=== Extract ===
# # # #
This announcement follows hot on the heels of recent announcements for similar legislative fixes in the UK (read our blog post: UK Government announces LIBOR legislative fix: summary of proposals and our initial observations) and the US (read our blog post: LIBOR transition: What does the US regulator’s proposed legislative fix mean for UK financial markets?).

In this article, we provide an overview of the Commission’s proposals; compare the legislative solutions from the UK, US and EU; and comment on the effect this EU law development is likely to have on LIBOR transition risk.

Overview of the EU proposals

The Commission’s chosen mechanism for introducing a legislative fall-back for LIBOR is to amend the Benchmark Regulation (EU) 2016/1011 (BMR) to enable the Commission to select replacement benchmarks for LIBOR rates (or any other widely used reference rates), where the relevant benchmarks cease. The Commission has published the text of the legislative proposal, which deserves careful consideration.
# # # #
=== Dataset content ===
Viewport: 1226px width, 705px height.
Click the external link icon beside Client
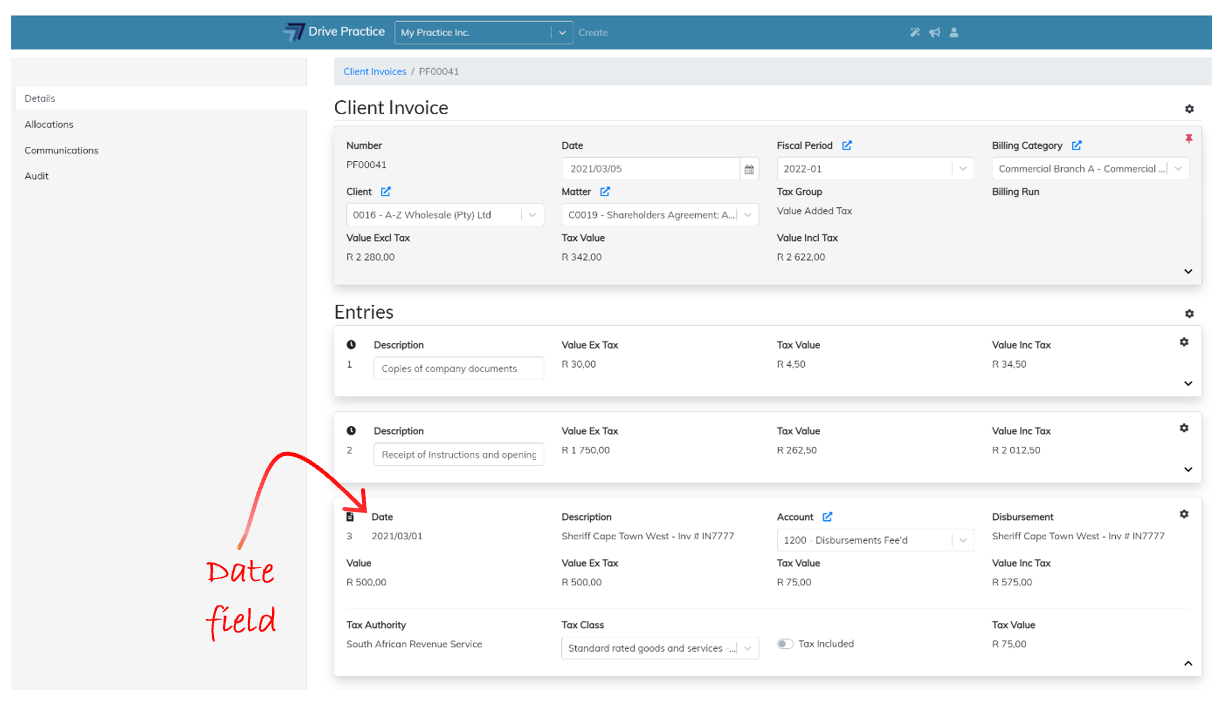(386, 192)
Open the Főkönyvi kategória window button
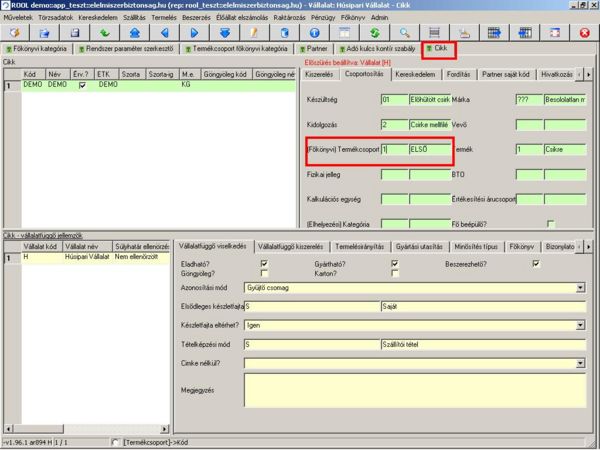Image resolution: width=600 pixels, height=450 pixels. pos(36,48)
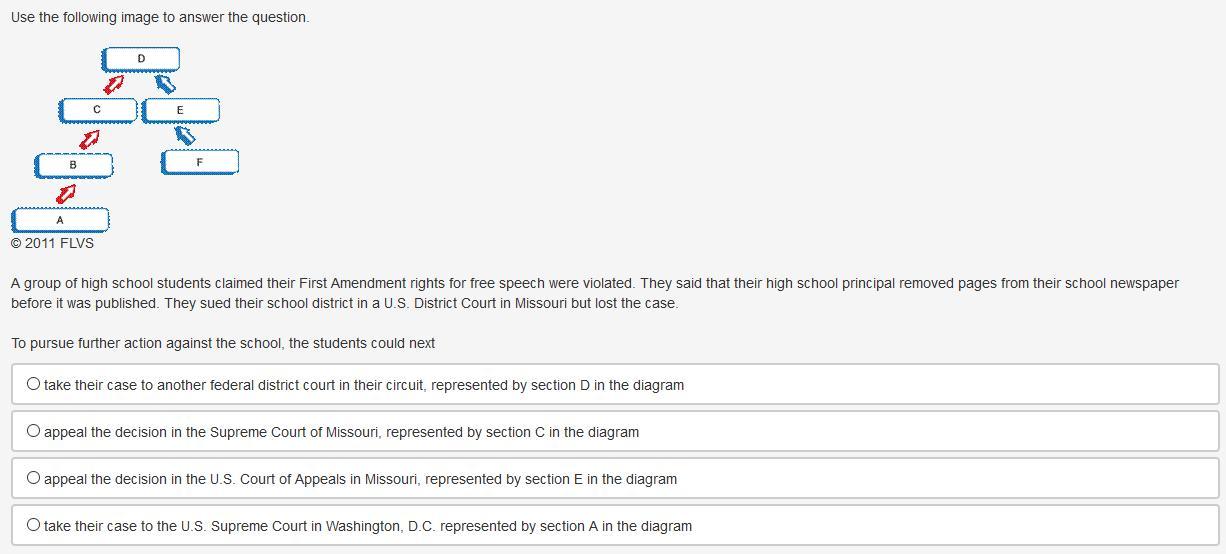Choose the Supreme Court of Missouri radio option
Screen dimensions: 1226x554
click(34, 431)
# # # #
=== What to do ===
1) According to the LIBOR extract, which regulation does the Commission propose to amend to create a legislative fall-back for LIBOR?
2) Pick up the LIBOR extract at the point where it stops and write the next part.

=== Task answers ===
1) The Benchmark Regulation (EU) 2016/1011 (BMR).

2)
The key elements of the proposed amendments to the BMR are as follows:

  • Statutory successor to LIBOR to be decided by the Commission. The BMR will grant powers for the Commission to designate statutory successors for benchmarks whose cessation would result in significant disruption in the functioning of financial markets in the EU (e.g. LIBOR rates).
  • Industry-agreed replacement rates. In selecting the statutory successors to LIBOR rates, the Commission will take into account recommendations made by risk free rate working groups convened by the central banks for each LIBOR currency (for example, the US’s Alternative Reference Rates Committee and the Sterling Risk-Free Rate Working Group in the UK.
  • Trigger events. The statutory replacement rates will become applicable upon the occurrence of certain trigger events, including a statement of non-representativeness from the regulator with responsibility for the benchmark administrator.
  • Scope of statutory replacement rate. All contracts referencing a benchmark in cessation that involve an EU supervised entity as a counterpart and where there is no, or no suitable, fall-back provision.
  • Mutually agreed opt-outs. Parties can opt out of the adoption of the applicable statutory successor rate by selecting and agreeing on a different rate.
  • Accompanying measures. The Commission proposes to issue recommendations inviting Member States to complement the statutory successor rates for use by supervised entities with national statutes mandating the use of the EU statutory successor rates for use in contracts between non-financial counterparts that are governed by the laws of their jurisdiction.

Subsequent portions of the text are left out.